**Proof plan.** We verify each property in order. Convergence (Claim 1) follows from the [integrability](/page/Integral) of $|\zeta - x_k|^{\alpha_k - 1}$ when $\alpha_k - 1 > -1$. Holomorphicity and local injectivity (Claim 2) are immediate from the fact that the integrand is holomorphic and nonvanishing on $\mathbb{H}$. The [boundary](/page/Boundary) correspondence (Claim 3) uses an argument-of-the-[derivative](/page/Derivative) analysis along the real axis. Global injectivity (Claim 4) is the most delicate step and follows from the boundary correspondence combined with [the argument principle](/theorems/356). Surjectivity (Claim 5) follows from [topological](/page/Topology) degree theory for proper holomorphic maps.
**Step 1: Convergence and path-independence of the integral.**
[claim:Convergence And Path Independence Of The Schwarz Christoffel Integral]
For every $z \in \overline{\mathbb{H}} \setminus \{x_1, \ldots, x_n\}$ and every piecewise smooth path $\gamma$ from $z_0$ to $z$ lying in $\overline{\mathbb{H}} \setminus \{x_1, \ldots, x_n\}$, the integral $\int_\gamma \prod_{k} (\zeta - x_k)^{\alpha_k - 1} \, d\zeta$ converges absolutely. Furthermore, for any path approaching a finite prevertex $x_j$, the improper integral converges. Finally, the value of the integral depends only on the endpoints $z_0$ and $z$, not on the choice of path within $\mathbb{H}$.
[/claim]
[proof]
The integrand is continuous and bounded on compact subsets of $\overline{\mathbb{H}} \setminus \{x_1, \ldots, x_n\}$, so the only convergence issue arises near the prevertices and at infinity.
*Near a finite prevertex $x_j$.* For $\zeta$ near $x_j$, the singular factor satisfies $|(\zeta - x_j)^{\alpha_j - 1}| = |\zeta - x_j|^{\alpha_j - 1}$, while the remaining factors $\prod_{k \neq j} |\zeta - x_k|^{\alpha_k - 1}$ are bounded above and below by positive constants in a neighbourhood of $x_j$. Therefore the integrand is $O(|\zeta - x_j|^{\alpha_j - 1})$ near $x_j$. Since $\alpha_j \in (0, 2)$, the exponent $\alpha_j - 1 \in (-1, 1)$, and in particular $\alpha_j - 1 > -1$. The integral $\int_0^\epsilon r^{\alpha_j - 1} \, dr = \epsilon^{\alpha_j} / \alpha_j < \infty$ converges, so the singularity is integrable.
*At infinity.* When all prevertices are finite, the integrand satisfies $|\prod_k (\zeta - x_k)^{\alpha_k - 1}| \sim |\zeta|^{\sum_k (\alpha_k - 1)} = |\zeta|^{-2}$ as $|\zeta| \to \infty$ (by the angle-sum identity).
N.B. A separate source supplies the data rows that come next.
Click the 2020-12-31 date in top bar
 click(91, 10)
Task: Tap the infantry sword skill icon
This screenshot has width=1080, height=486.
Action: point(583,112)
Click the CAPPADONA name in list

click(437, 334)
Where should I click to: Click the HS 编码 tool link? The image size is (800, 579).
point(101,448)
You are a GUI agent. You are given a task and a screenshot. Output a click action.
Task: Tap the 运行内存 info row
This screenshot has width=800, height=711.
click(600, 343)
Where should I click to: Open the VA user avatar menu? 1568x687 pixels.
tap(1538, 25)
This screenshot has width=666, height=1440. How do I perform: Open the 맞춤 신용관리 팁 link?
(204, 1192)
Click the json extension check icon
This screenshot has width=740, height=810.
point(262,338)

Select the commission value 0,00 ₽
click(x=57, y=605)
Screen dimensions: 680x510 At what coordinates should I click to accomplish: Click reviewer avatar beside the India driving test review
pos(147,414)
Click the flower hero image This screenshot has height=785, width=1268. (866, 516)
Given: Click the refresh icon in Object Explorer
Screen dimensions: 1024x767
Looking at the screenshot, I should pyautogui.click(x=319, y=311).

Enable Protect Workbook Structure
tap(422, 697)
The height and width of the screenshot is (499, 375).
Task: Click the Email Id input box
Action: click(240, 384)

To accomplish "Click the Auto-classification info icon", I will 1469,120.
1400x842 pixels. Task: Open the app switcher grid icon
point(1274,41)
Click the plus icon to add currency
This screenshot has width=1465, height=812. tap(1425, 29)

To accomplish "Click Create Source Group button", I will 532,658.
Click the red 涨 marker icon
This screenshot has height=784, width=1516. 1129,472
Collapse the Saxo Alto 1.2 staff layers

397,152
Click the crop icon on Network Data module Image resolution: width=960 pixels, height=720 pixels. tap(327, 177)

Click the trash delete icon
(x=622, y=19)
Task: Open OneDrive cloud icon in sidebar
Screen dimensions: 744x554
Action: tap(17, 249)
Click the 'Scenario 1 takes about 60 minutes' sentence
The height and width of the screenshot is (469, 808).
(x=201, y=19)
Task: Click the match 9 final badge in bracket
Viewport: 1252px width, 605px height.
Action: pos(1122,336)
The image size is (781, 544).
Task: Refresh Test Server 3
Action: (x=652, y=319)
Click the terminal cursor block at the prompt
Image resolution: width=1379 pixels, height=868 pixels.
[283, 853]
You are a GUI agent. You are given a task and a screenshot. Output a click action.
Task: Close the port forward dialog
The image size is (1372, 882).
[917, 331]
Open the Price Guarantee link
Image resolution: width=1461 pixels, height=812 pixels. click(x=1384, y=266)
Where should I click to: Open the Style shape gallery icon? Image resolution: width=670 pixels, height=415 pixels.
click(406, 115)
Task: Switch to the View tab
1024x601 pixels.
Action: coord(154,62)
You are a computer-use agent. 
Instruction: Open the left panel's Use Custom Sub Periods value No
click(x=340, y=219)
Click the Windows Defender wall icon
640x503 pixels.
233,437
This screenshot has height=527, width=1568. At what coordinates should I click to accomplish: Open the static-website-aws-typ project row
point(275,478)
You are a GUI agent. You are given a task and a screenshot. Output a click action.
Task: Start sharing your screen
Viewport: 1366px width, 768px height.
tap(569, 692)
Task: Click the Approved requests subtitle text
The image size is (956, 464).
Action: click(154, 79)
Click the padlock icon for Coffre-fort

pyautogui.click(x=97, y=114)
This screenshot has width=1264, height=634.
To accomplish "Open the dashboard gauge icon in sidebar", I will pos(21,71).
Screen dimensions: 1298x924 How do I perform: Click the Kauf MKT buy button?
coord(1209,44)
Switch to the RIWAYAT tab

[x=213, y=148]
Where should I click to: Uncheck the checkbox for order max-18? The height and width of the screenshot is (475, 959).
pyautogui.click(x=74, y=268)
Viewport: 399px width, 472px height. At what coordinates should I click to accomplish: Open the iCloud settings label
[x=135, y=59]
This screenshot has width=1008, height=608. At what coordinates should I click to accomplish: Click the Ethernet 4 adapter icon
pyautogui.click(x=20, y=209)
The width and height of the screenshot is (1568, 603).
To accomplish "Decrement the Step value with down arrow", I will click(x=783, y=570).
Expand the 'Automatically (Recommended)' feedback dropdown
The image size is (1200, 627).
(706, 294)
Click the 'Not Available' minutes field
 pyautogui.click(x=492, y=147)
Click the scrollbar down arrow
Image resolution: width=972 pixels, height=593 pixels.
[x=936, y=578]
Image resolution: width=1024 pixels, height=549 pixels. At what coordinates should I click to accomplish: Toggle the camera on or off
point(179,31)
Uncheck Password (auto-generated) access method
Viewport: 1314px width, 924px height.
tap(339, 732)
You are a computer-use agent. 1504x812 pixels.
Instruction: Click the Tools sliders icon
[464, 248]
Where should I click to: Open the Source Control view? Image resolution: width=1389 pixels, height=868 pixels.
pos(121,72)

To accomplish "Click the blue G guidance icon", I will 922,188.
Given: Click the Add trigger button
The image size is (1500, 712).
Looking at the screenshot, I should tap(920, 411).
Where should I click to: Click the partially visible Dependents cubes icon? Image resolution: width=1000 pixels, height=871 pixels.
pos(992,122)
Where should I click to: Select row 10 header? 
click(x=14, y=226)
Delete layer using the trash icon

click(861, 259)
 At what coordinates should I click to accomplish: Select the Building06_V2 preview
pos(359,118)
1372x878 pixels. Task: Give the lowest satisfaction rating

Since $|\zeta|^{-2}$ is integrable near infinity in $\mathbb{C}$, any path to $\infty$ gives a convergent integral. If one prevertex is at infinity, the corresponding factor is absent, and the decay is $|\zeta|^{-2 + (1 - \alpha_m)} = |\zeta|^{-(1 + \alpha_m)}$ with $1 + \alpha_m > 1$, which is still integrable.
*Path-independence.* The integrand $F(\zeta) = \prod_k (\zeta - x_k)^{\alpha_k - 1}$ is holomorphic on $\mathbb{H}$: each factor $(\zeta - x_k)^{\alpha_k - 1}$ is defined using the branch with $\arg(\zeta - x_k) \in (0, \pi)$, which is a well-defined holomorphic function on $\mathbb{H}$ because the [branch cut](/page/Branch%20Cuts) (the ray $(-\infty, x_k]$) lies on $\mathbb{R}$ and does not enter $\mathbb{H}$. Since $\mathbb{H}$ is simply connected, [Cauchy's Theorem for Simply Connected Domains](/theorems/344) guarantees that $\int_\gamma F(\zeta) \, d\zeta = 0$ for every closed piecewise smooth loop $\gamma$ in $\mathbb{H}$. It follows that $\int_{\gamma_1} F \, d\zeta = \int_{\gamma_2} F \, d\zeta$ for any two paths $\gamma_1, \gamma_2$ in $\mathbb{H}$ sharing the same endpoints, so the integral depends only on $z_0$ and $z$.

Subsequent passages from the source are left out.